Victor Vasarely et l’art du mouvement fictif
Victor Vasarely prend le contre-pied des œuvres mouvantes d’Alexandre Calder en ouvrant l’art cinétique à un nouveau champ d’action : celui des œuvres plastiques immobiles qui feignent le mouvement. Il utilise pour ce faire des processus d’illusion psychophysiologiques pour que le spectateur voie en mouvement ce qui ne l’est pas en réalité. Il utilise ainsi des superpositions de feuillets translucides ou colorés qui rendent des effets mouvants comme dans Vega, une toile de 1956 conservée dans une collection particulière et avait été l’un des fleurons de l’exposition “Victor Vasarely” au Centre Pompidou en 2019. Son travail est également qualifié d’art optique ou “Op Art”
Le G.R.A.V.
Le G.R.A.V., le Groupe de Recherche en Arts Visuels est formé par plusieurs artistes liés aux mouvements de l’art optique et de l’art cinétique, qui souhaitaient désacraliser l’art et la figure de l’artiste, arguant que “la capacité à s’émouvoir appartient à tout le monde” (Julio le Parc).

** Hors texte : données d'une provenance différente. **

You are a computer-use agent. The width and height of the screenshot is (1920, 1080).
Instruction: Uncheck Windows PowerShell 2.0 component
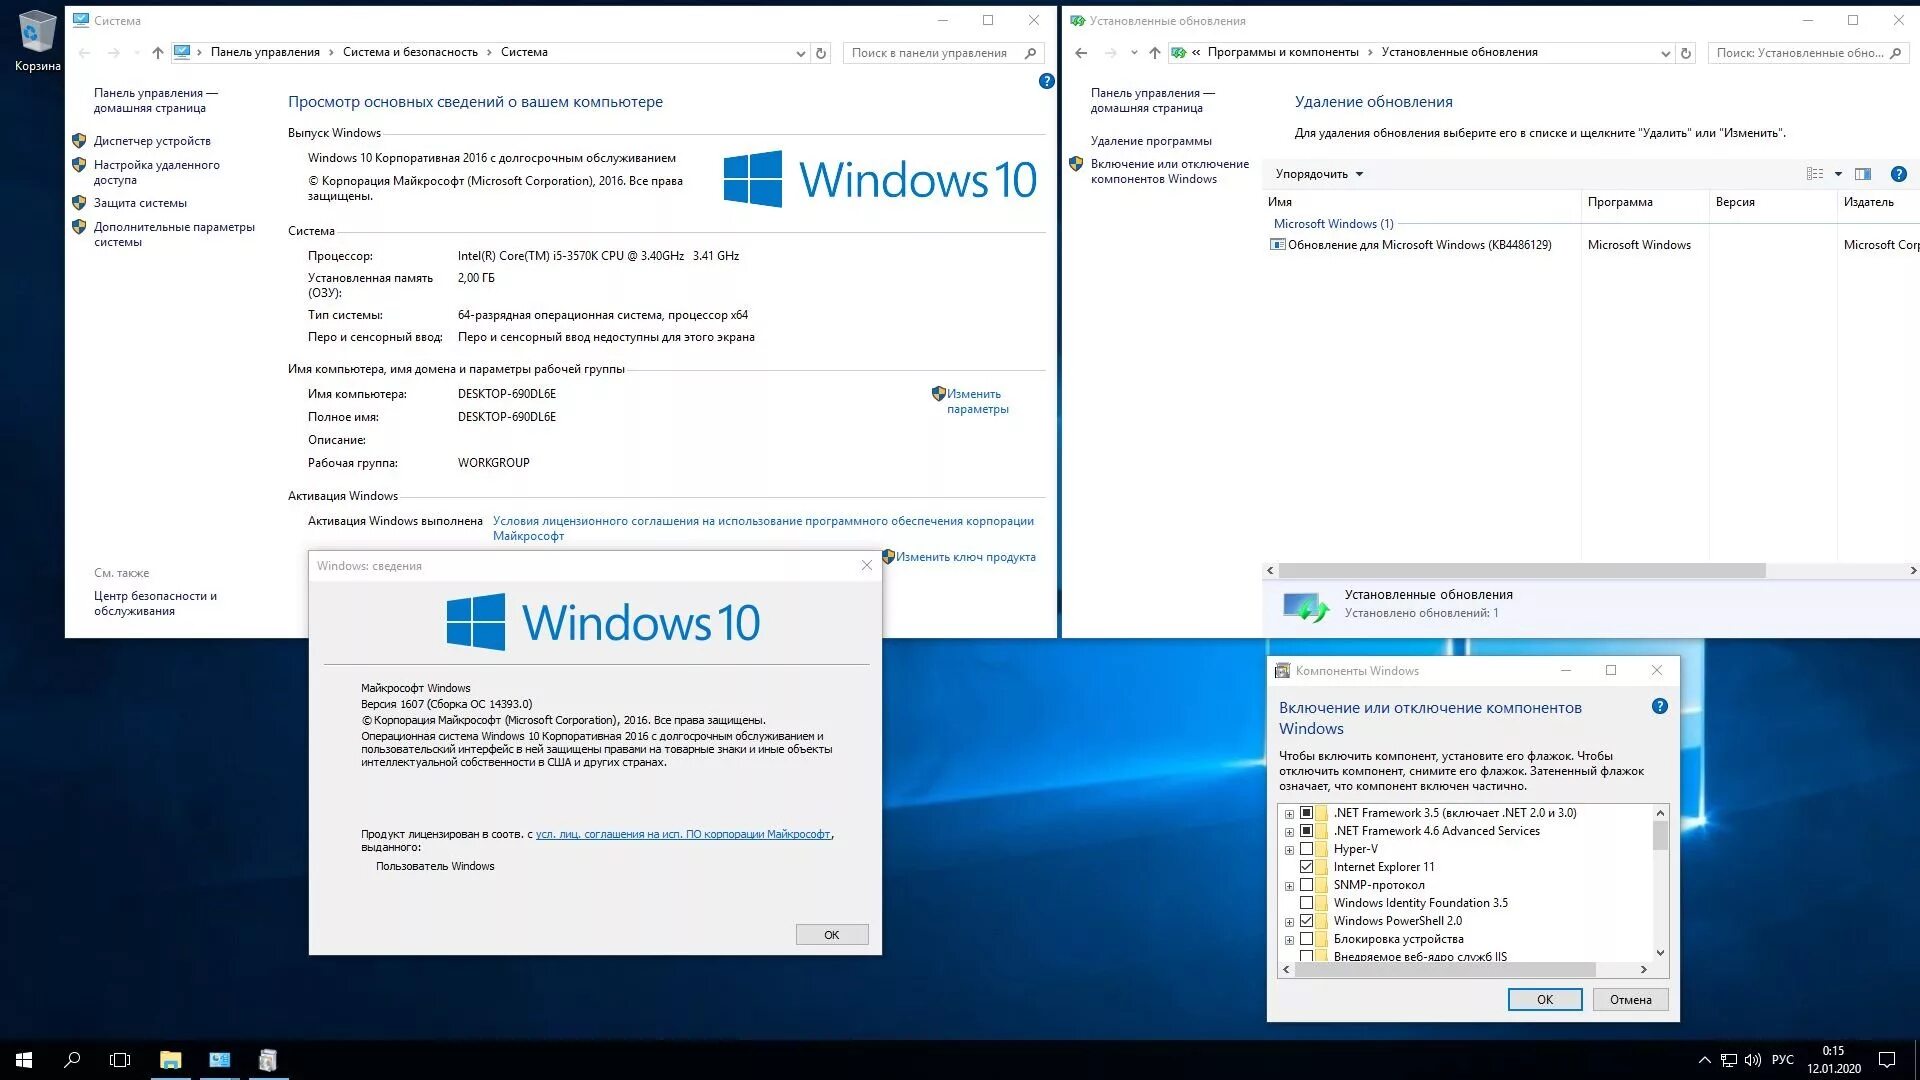(1306, 921)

Parmi eux, François Morellet, Joël Stein, Yvaral (le fils de Victor Vasarely) et d’autres. Ils tentent de solliciter la vision périphérique des spectateurs, ce qui crée chez le public un sentiment mêlé de curiosité et de dépréciation. En revanche, leur désir de tisser des liens plus forts entre le spectateur et l’œuvre a été loué. Cette volonté les poussera à inciter le public à manipuler les œuvres : Yvaral concevant des sièges basculant aux Tuileries en 1966, Le Parc des dalles mobiles à Montparnasse. Dépassant les recherches sur le mouvement, il s’agit pour ces artistes de fusionner l’art et la vie.
Nicolas Schöffer : cybernétique et musique des couleurs
L’artiste hongrois Nicolas Schöffer (1912-1992) construit quant à lui plusieurs plans dans l’espace, qui servent de réflecteurs, et dont la structure joue comme une sorte d’anamorphose en trois dimensions. Porté par la révolution cybernétique, Schöffer crée des sculptures aux déplacements régulés en fonction des sons, des couleurs et des intensités lumineuses, qui semblent donc se mouvoir selon leur propre initiative.
En 1961, il conçoit la Tour cybernétique de Liège, une œuvre monumentale équipée de microphones, de capteurs de lumière, d’un hygromètre et d’un anémomètre (mesurant la pression du vent), qui tous collectaient des données. Après l’analyse de ces données, la tour les traduisait par le mouvement de ses plaques polies, par des jeux de lumière et par des séquences sonores, ayant même la possibilité d’innover de manière aléatoire dans les mouvements. Cette œuvre lumino-cinétique était désactivée, faute d’entretien, dans les années 70, puis profondément restaurée. Elle a été réinaugurée en 2016.